The Market Replay application enables users to view the best bids and offers at any point in time, replay the market in simulated real-time, and zoom to view events at the millisecond level. Investors can validate best-execution and Reg NMS compliance. Brokers and traders can review events at the time when their trades occurred to determine whether there was a problem or a missed opportunity. Brokers can send clients a NASDAQ-validated replay of the moment a trade occurred to validate their performance.

Figure 1. Market Replay Case Study

Problem Domain

A universal experience among investors and traders, both professional and non-professional, is the question "what happened?" Did the broker get best execution and comply with Reg NMS? Did the trader miss an opportunity? Why did a retail investor get a different price than expected? What investors, traders, and compliance officers need to answer these questions is a way to rewind and replay the market, slow it down, and zoom in to the second and even millisecond level to see exactly what happened.

The NASDAQ Market Replay application does this using "NASDAQ Official" validated data. There are a number of use cases where Market Replay is useful. For example:

  • A compliance officer receives a report indicating that trades may not be in compliance with Reg NMS or other best execution rules. The compliance officer uses NASDAQ Market Replay to reconstruct quotes at the time of the trades, move forward and backward to look for timestamp mismatches, and zoom to the millisecond level to see quotes that lasted less than a millisecond. After completing the analysis, the officer can show the NASDAQ-official replay or screenshots to customers or regulators to verify compliance.
  • A retail investor receives a trade confirmation from his broker and wants to know why the price differs from the one he expected. The retail investor uses NASDAQ Market Replay at a financial portal to replay the market at the time of his trade. The investor learns about his broker's performance and about the market as a whole.
  • A brokerage call-center operator receives a call from a client questioning the price for a trade. Rather than providing general assurances, the operator can provide the customer with a NASDAQ-branded screen shot from Market Replay that shows the instant the trade occurred. The operator can provide the customer with a link to Market Replay where the customer can view the replay of events leading up to and after the trade. Brokerages could include a link to the relevant replay on NASDAQ Market Replay with each trade confirmation. Market Replay will reduce call volume and reduce time spent on the phone for each customer inquiry.
  • A trader, active investor, or day trader makes a great trade that takes advantage of a series of events in the market. Or, the trader sees an interesting market event and wants to better understand what happened. The trader uses NASDAQ Market Replay to replay and review events to see exactly what happened. The trader shares the replay with other active investors to demonstrate his trading skill or ask others for their input.

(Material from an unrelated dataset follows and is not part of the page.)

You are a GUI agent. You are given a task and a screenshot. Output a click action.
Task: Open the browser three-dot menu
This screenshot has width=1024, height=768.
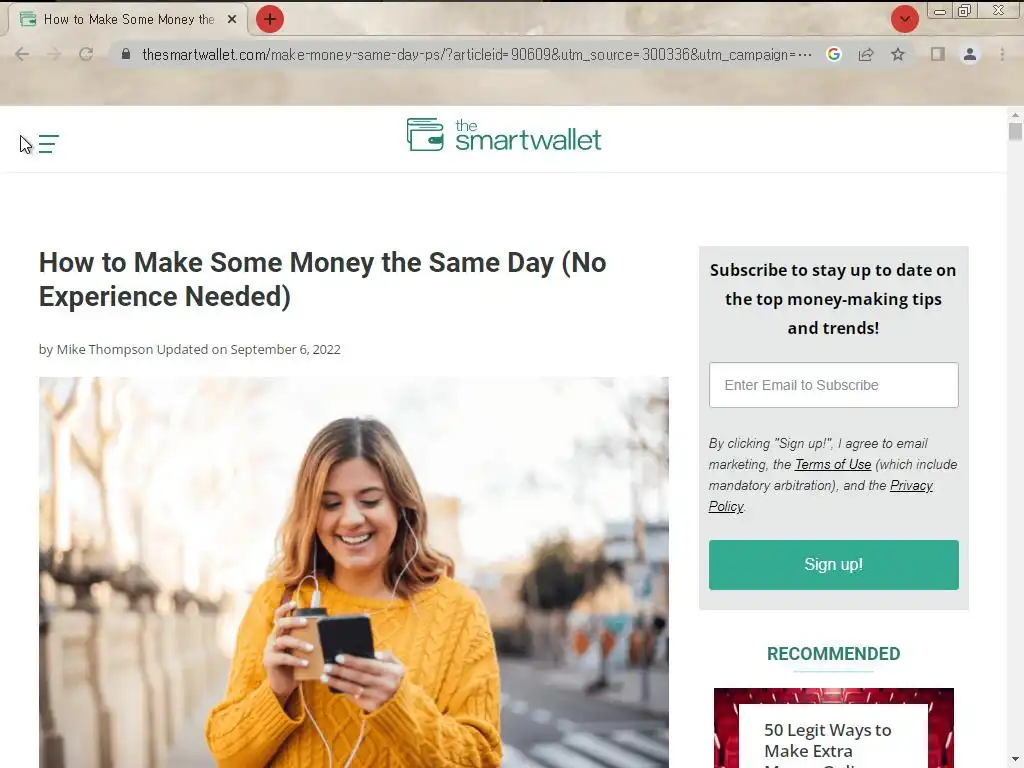click(x=1002, y=54)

NASDAQ Market Replay provides both casual and professional investors the information they need to understand what has happened in the market.

Solution Overview

The Market Replay application was launched in February, 2008, at the same time as Adobe officially released the Adobe AIR 1.0 platform for production use. With the power of the AIR and S3 platforms, it only took about 6 months to take the application from concept to a working production implementation. A team of 10 people worked on the application at different points throughout the implementation, working on both the backend data offloads and the user interface.

The client desktop application was built using Adobe Flex and runs in the AIR runtime. Adobe Flex is an application development framework that is used by developers to build applications that run in the Flash Player. Adobe AIR allows developers to create applications for the desktop using Web technologies such as HTML/CSS, Ajax, Flash, and Flex. In addition, AIR provides offline support and a simple deployment paradigm for delivering the client applications.

S3 provides a robust solution for storing the high volumes of data required to provide the replays. This allows for a unique deployment as the AIR application runs on the user's computer and data is stored in S3. Thus, no heavy server infrastructure was required to deploy the application into production.

The Market Replay implementation improves on similar solutions in a number of ways. For example:

  • Compared to existing tools for showing the status of the order book at a certain point in time, Market Replay provides a higher level of ease of use, visualization, and the replay functionality thanks to Adobe Flex and AIR technologies.
  • Compared to a single firm or vendor's internally stored market data, NASDAQ Market Replay provides NASDAQ-validated data coming straight from the source.
  • Compared to manually building the order book using an historical quote database and expensive analytical software, NASDAQ Market Replay is faster, less expensive, and less prone to error.
  • Compared to internal databases that typically offload data after 10 to 30 days because the size of the database makes it slow and expensive to operate, Market Replay never needs to offload data because it uses S3, an inexpensive file system that is extremely scalable.

The pairing of AIR and S3 makes it possible to retrieve and visualize the data quickly for the users. One of the application's main functions is allowing users to view the state of the consolidated order book at any point in time. The application is able to quickly load new order book files from S3, and the AIR application uses the processing power of the user's desktop computer to update the user interface. This enables users to move easily from one instance to another, without any delays for a server to recalculate and disseminate the display of the next state of the order book.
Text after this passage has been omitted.